3D-CRT: three-dimensional conformal radiotherapy, IMRT: intensity-modulated radiation therapy, IPI: international prognostic index, IR: irradiation therapy,OMAL: ocular adnexal mucosa-associated lymphoid tissue lymphoma, S: surgery, VMAT: volumetric-modulated arc radiation therapy.

The international prognostic index (IPI) score was evaluated, and 77.1% (54/70) scored as IPI 0–1. All the patients had good performance status (PS) at diagnosis rated as 0–1. 29 patients were performed with EBV antibodies test, including EBV/EA-IgA, EBV/Zta-IgA, EBV/NA-1 IgA, and EBV/VCA-IgA, and the results were slightly elevated in only 2 cases (6.9%). Epstein-Barr virus early RNA (EBER) was checked by the immunohistochemistry method in 27 patients. One patient (1/27, 3.7%) presented positive EBER.
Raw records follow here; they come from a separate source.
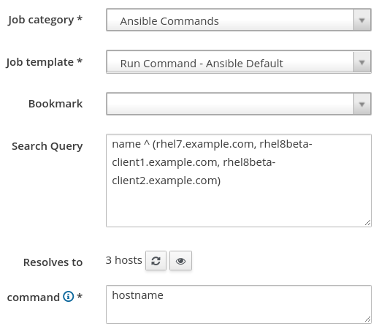Refresh the resolved hosts count

(156, 261)
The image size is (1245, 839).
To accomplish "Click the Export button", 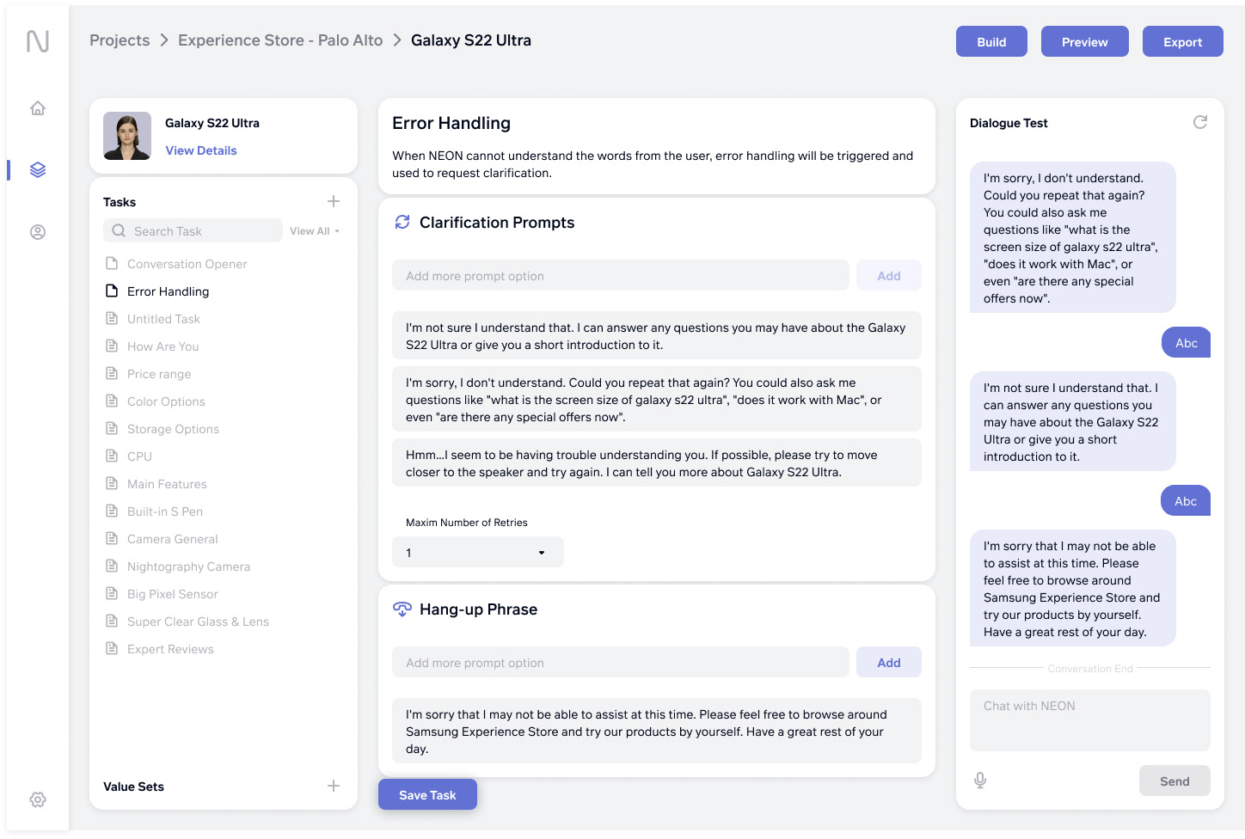I will tap(1182, 42).
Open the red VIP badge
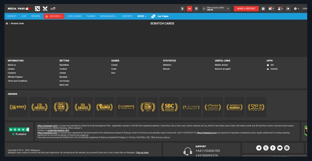Image resolution: width=312 pixels, height=161 pixels. tap(189, 9)
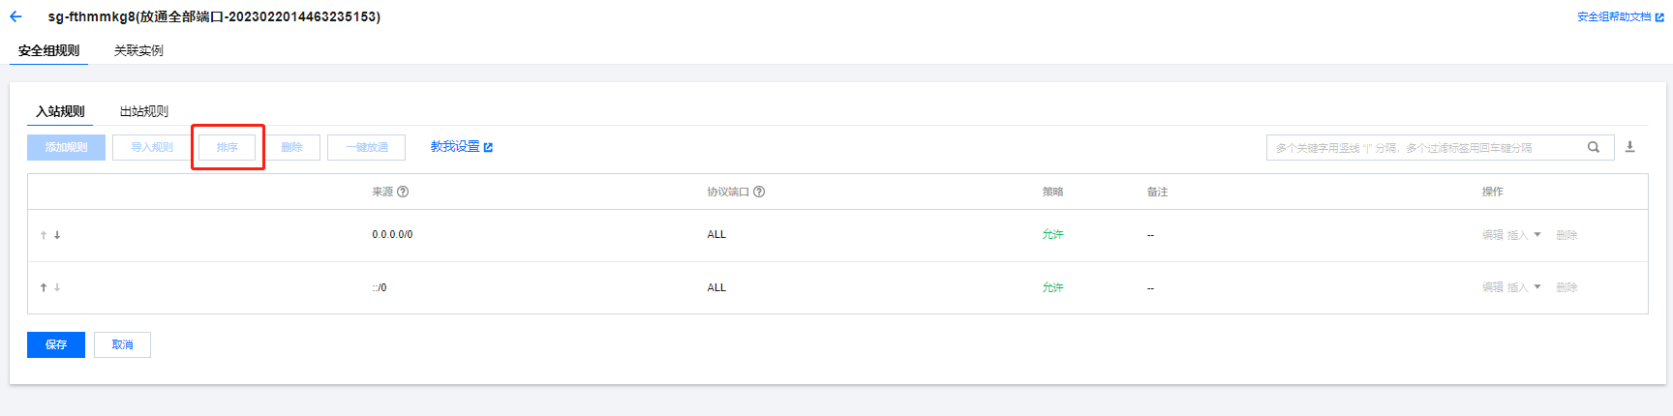This screenshot has width=1673, height=416.
Task: Click the rule keyword search field
Action: click(1423, 147)
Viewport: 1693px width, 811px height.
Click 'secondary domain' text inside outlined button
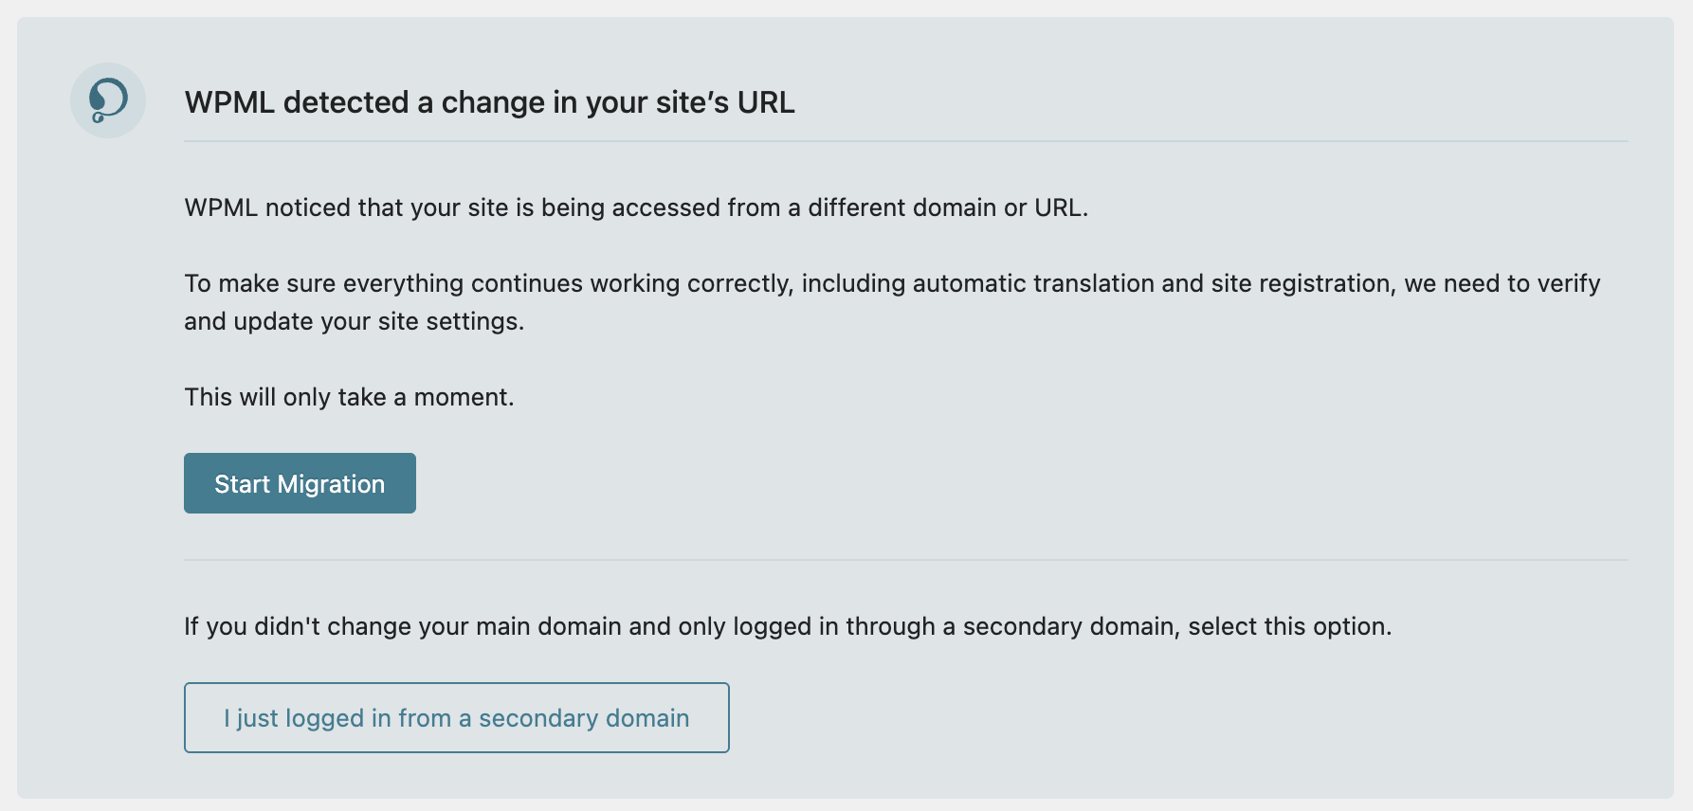(x=583, y=718)
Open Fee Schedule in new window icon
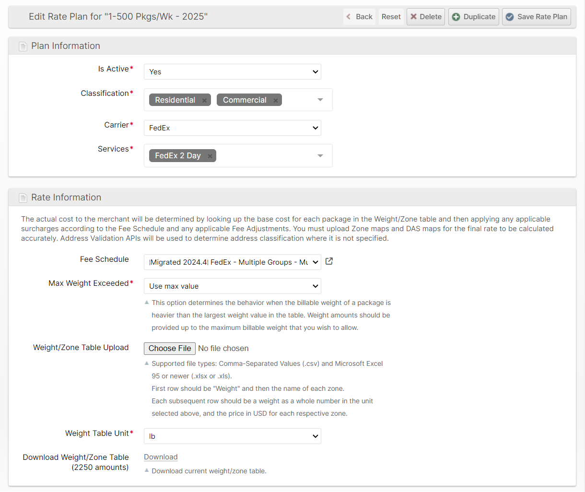The width and height of the screenshot is (585, 492). tap(329, 261)
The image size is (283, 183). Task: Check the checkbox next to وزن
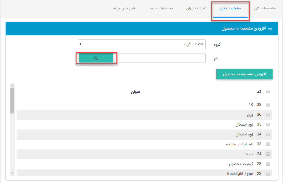click(268, 115)
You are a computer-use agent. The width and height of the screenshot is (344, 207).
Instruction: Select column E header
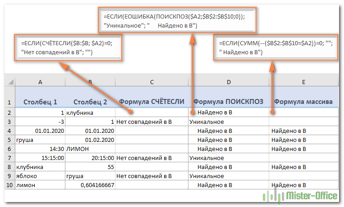pos(303,82)
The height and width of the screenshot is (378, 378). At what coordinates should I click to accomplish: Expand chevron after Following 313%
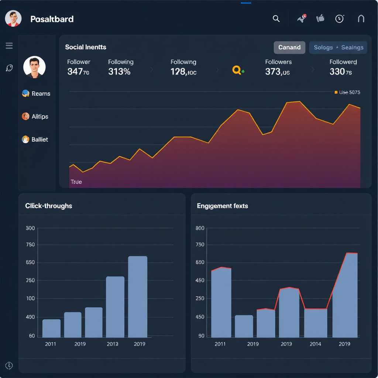tap(152, 69)
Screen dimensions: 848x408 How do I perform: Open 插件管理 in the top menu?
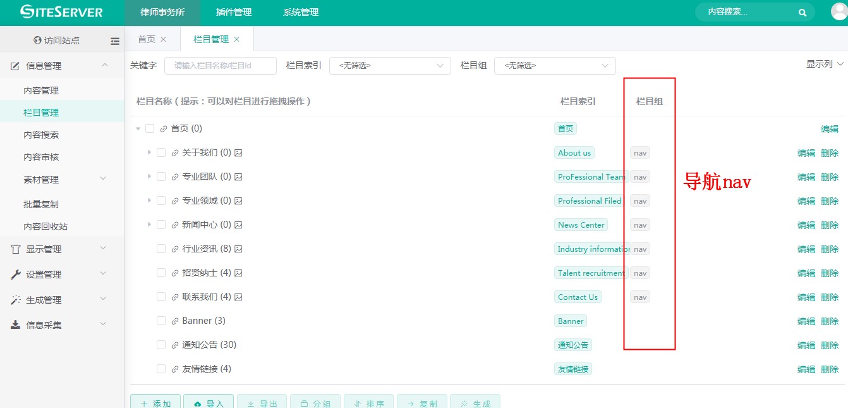click(x=233, y=13)

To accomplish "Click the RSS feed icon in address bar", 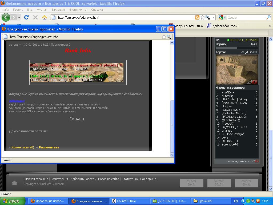I will click(197, 17).
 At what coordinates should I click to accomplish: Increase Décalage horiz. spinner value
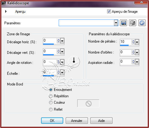(x=58, y=40)
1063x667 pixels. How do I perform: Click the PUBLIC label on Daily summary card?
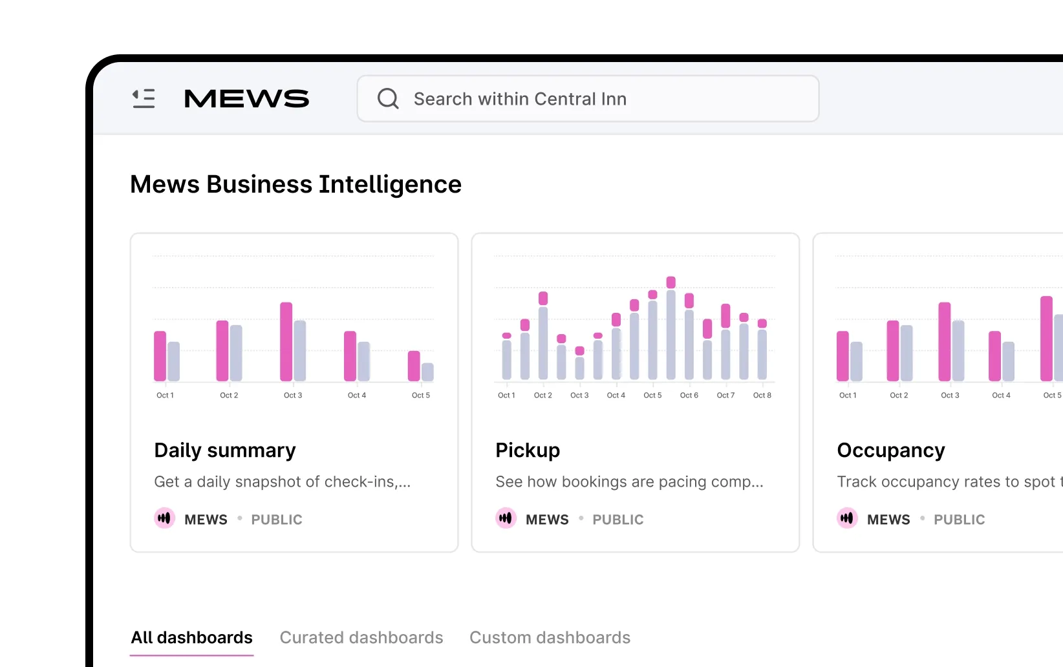(x=277, y=519)
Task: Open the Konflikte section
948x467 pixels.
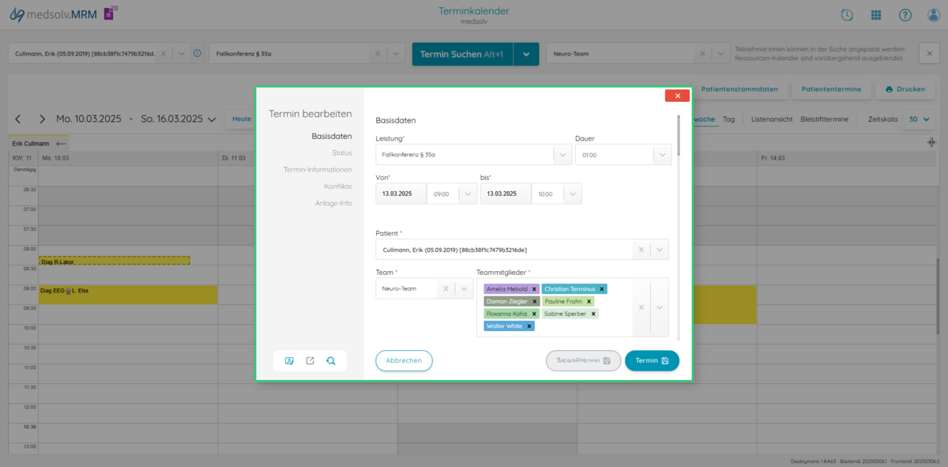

All the patients were treated with definitive radiation therapy, and none of them accepted chemotherapy or Rituximab. 34 patients (34/70, 48.6%) had partial excision of the tumor. A total dose of radiation therapy is 27–41.4 Gy, in 1.8–2.0 Gy per fraction, which were delivered with multiple fields of conformal radiotherapy. The median RT dose for OAML was 32.4 Gy (range 27–41.4 Gy, average 32.6).

PET/CT

All the patients had 18F-FDG PET/CT assessment at initial diagnosis, while 59 and 11 patients had enhanced contrasted orbital MRI and CT scans, respectively. Of the 70 patients, 56 patients (80%) had abnormal PET/CT findings in the orbit. The lesions were identified as OAML according to the contrasted MRI, CT scan, and pathological results. Therefore, the FDG avidity in patients with OAML was 80.0%. The median level of SUVmax of lesions was 4.65 ± 3.00 (range: 1.2–13.5). 92.0% (46/50) of the mass-forming lesions showed 18F-FDG avidity, while 50.0% (10/20) of the non-massive lesions had 18F-FDG avidity (χ2 = 13.23, p < 0.01). The average SUVmax in non-massive lesions is slightly lower than that in the mass-forming group (3.72 vs 4.85, p = 0.28). Tumor invasions were reported in other locations beyond the ocular adnexa in three patients (4.3%) using PET/CT, and the clinical stage was up-regulated. Among all the 34 OAML cases executed functional MRI, 32 lesions (94.1%, 32/34) indicated FDG avid in PET/CT. The mean ADC value in 34 OAML lesions was 0.67 ± 0.37×10−3 mm2/s (range, 0.17–1.88 × 10−3), and there was no significant correlation between SUVmax and ADC (r = −0.028, p = 0.879) (Figure 1).

Figure 1.

Figure 1.

A 47-year-old male patient with ocular adnexal mucosa-associated lymphoid tissue lymphoma in the right orbit. CT scan (A),18F-FDG positron emission tomography scanning (B), and fused images (C) show focal FDG uptake in right orbit (arrow, SUVmax 7.1) on 18F-FDG PET/CT scan. Axial T2- (D) and T2 weighted (E) MRI scans show an iso-intense mass in the right retrobulbar space (arrow). Axial (F) and coronal (G) post-contrast T1 weighted MRI scan demonstrates the corresponding mass with heterogeneous enhancement and vague outlines (arrow). The tumor is around the right eyeball and pushes in the upper lateral direction. (H, I) The mass shows restricted diffusion on diffusion-weighted images, and the intensity depends on the apparent diffusion coefficients (arrow).18F-FDG, fluorine-18-fludeoxyglucose; PET, positron emission tomography; SUVmax, maximum standardized uptake value.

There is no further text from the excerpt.